-- INPUT DATA follows --
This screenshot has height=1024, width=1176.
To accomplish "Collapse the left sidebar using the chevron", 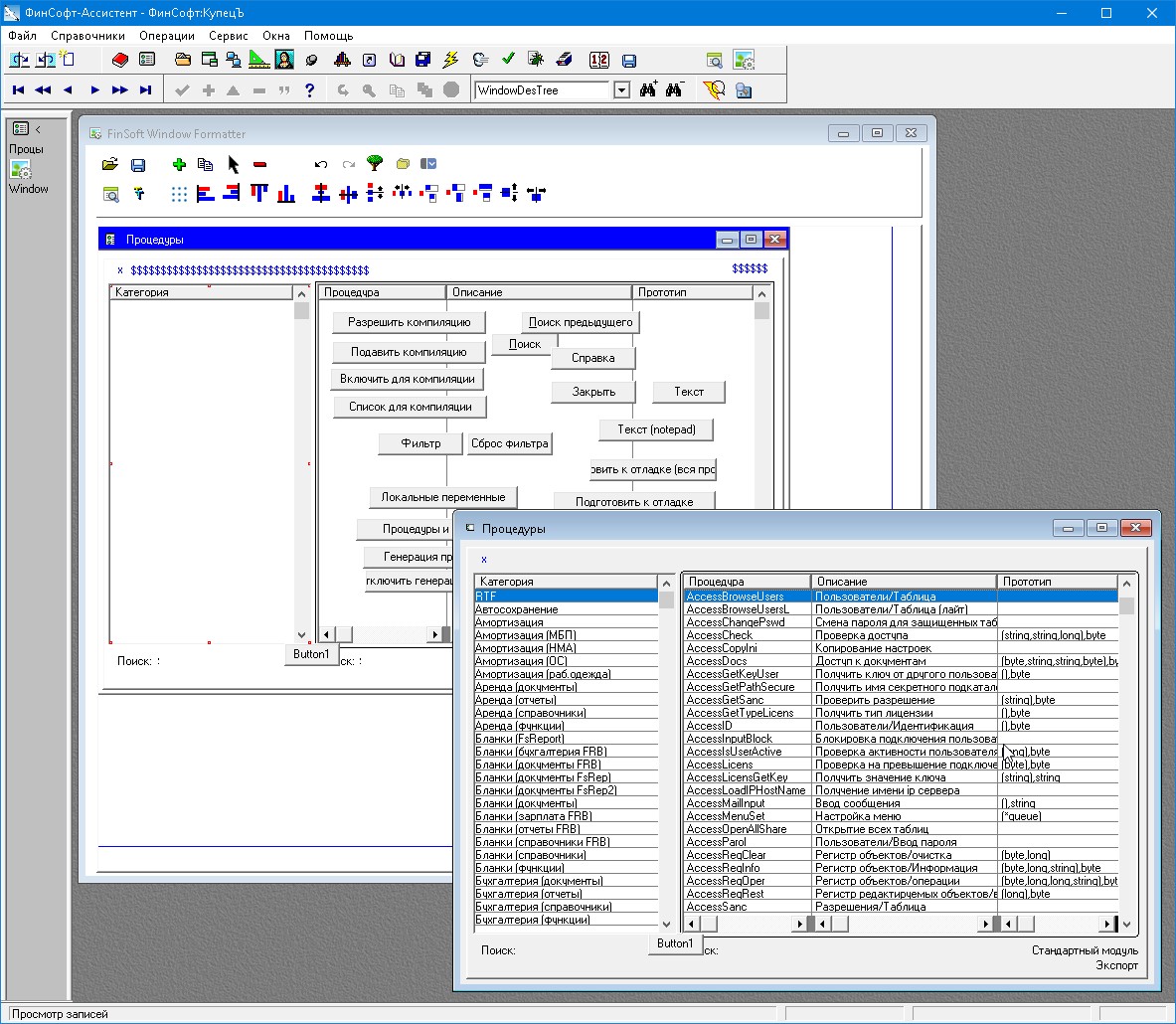I will tap(38, 129).
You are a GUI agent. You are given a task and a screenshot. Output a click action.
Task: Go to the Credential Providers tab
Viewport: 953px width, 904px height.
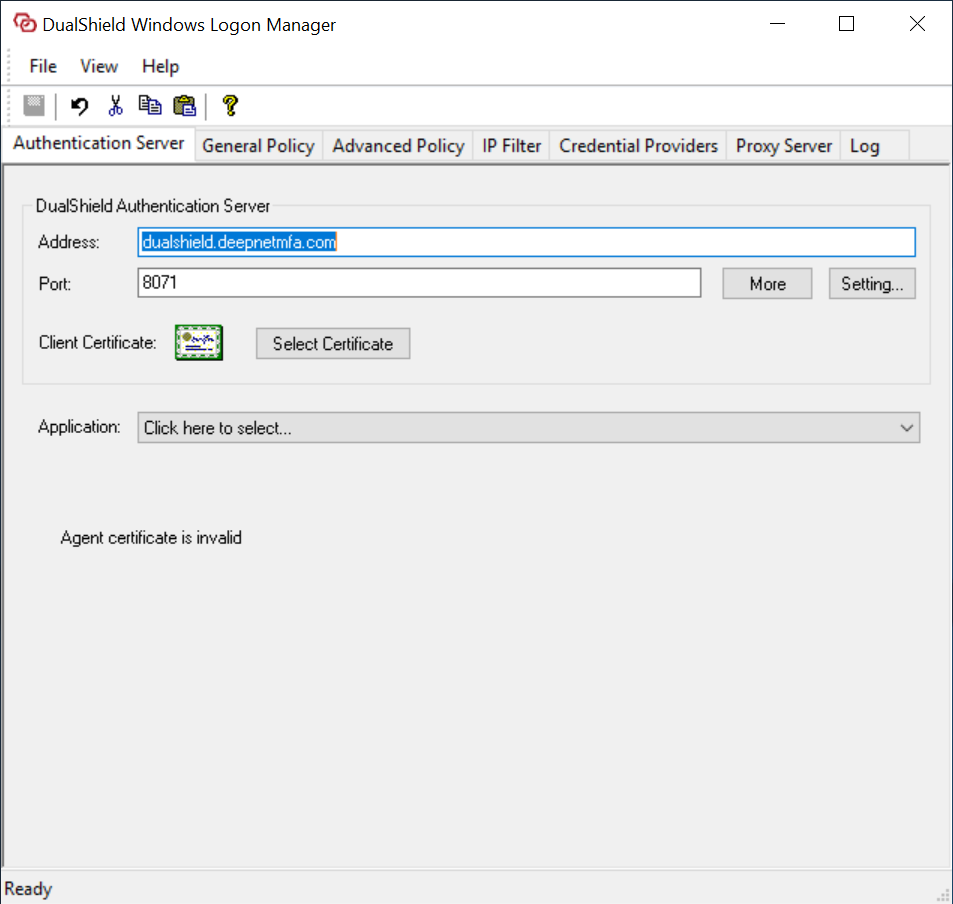[638, 146]
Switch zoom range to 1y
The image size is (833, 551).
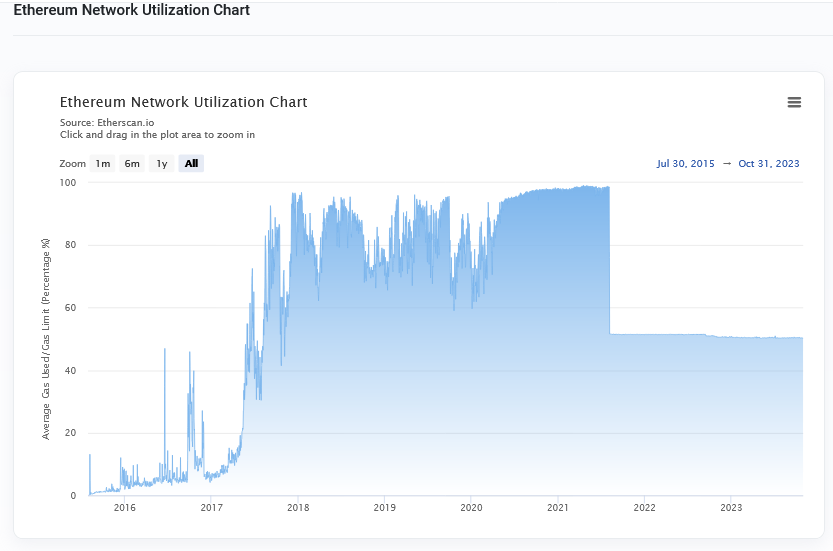click(x=162, y=164)
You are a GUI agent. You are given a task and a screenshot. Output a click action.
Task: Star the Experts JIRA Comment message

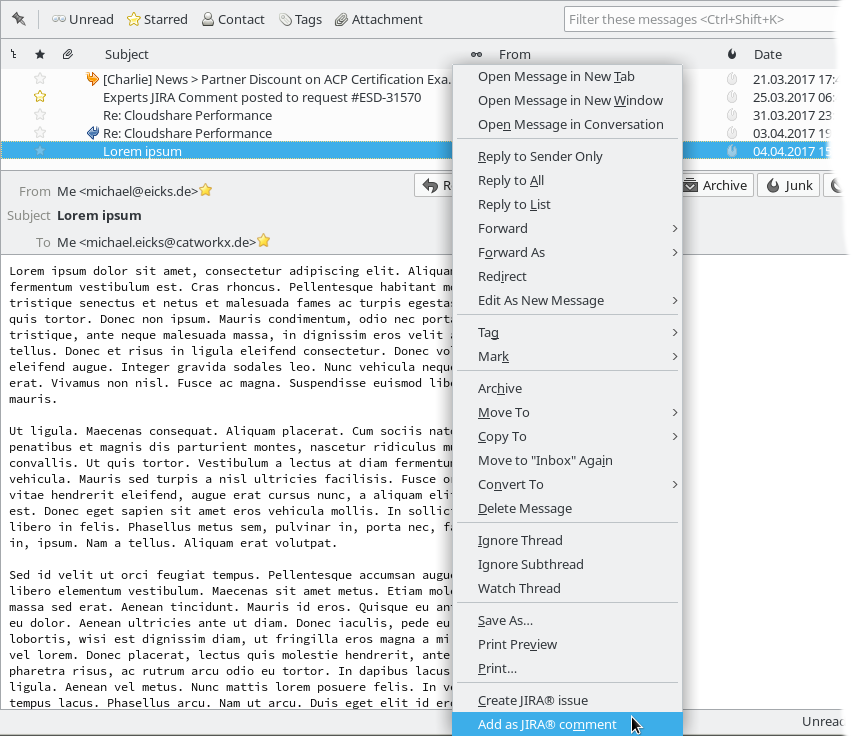[x=40, y=97]
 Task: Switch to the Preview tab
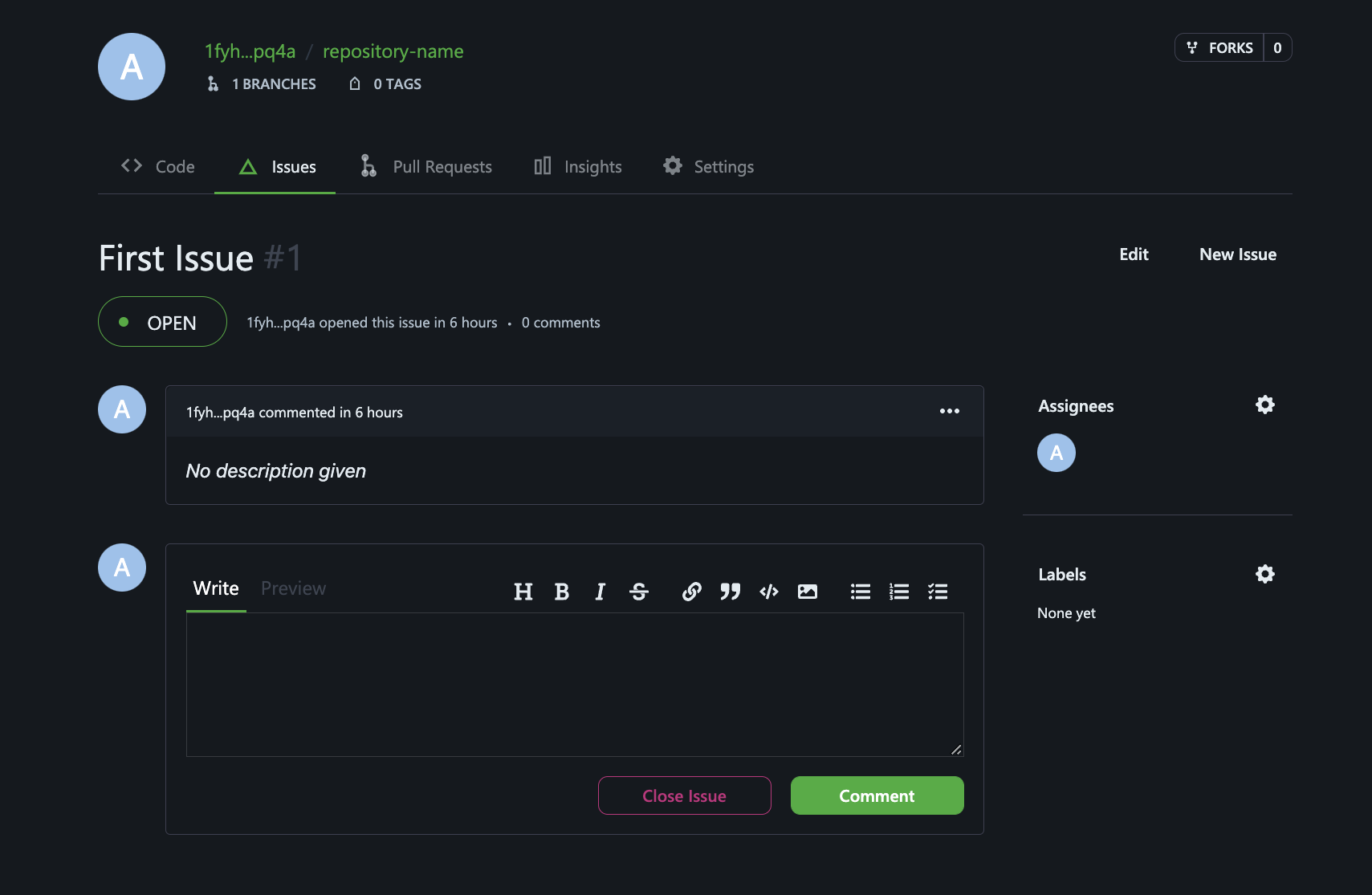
-- INPUT DATA concluded --
WORK TO BE COMPLETED →
What is needed here is an exact copy of the lines from the line containing "Viewport: 953px width, 904px height." through the end of the records, with every picture left out.

SOLUTION TO THIS TASK →
Viewport: 953px width, 904px height.
[638, 146]
Switch zoom range to 1y
The image size is (833, 551).
click(x=162, y=164)
You are a GUI agent. You are given a task and a screenshot. Output a click action.
Task: Star the Experts JIRA Comment message

[x=40, y=97]
 Task: Switch to the Preview tab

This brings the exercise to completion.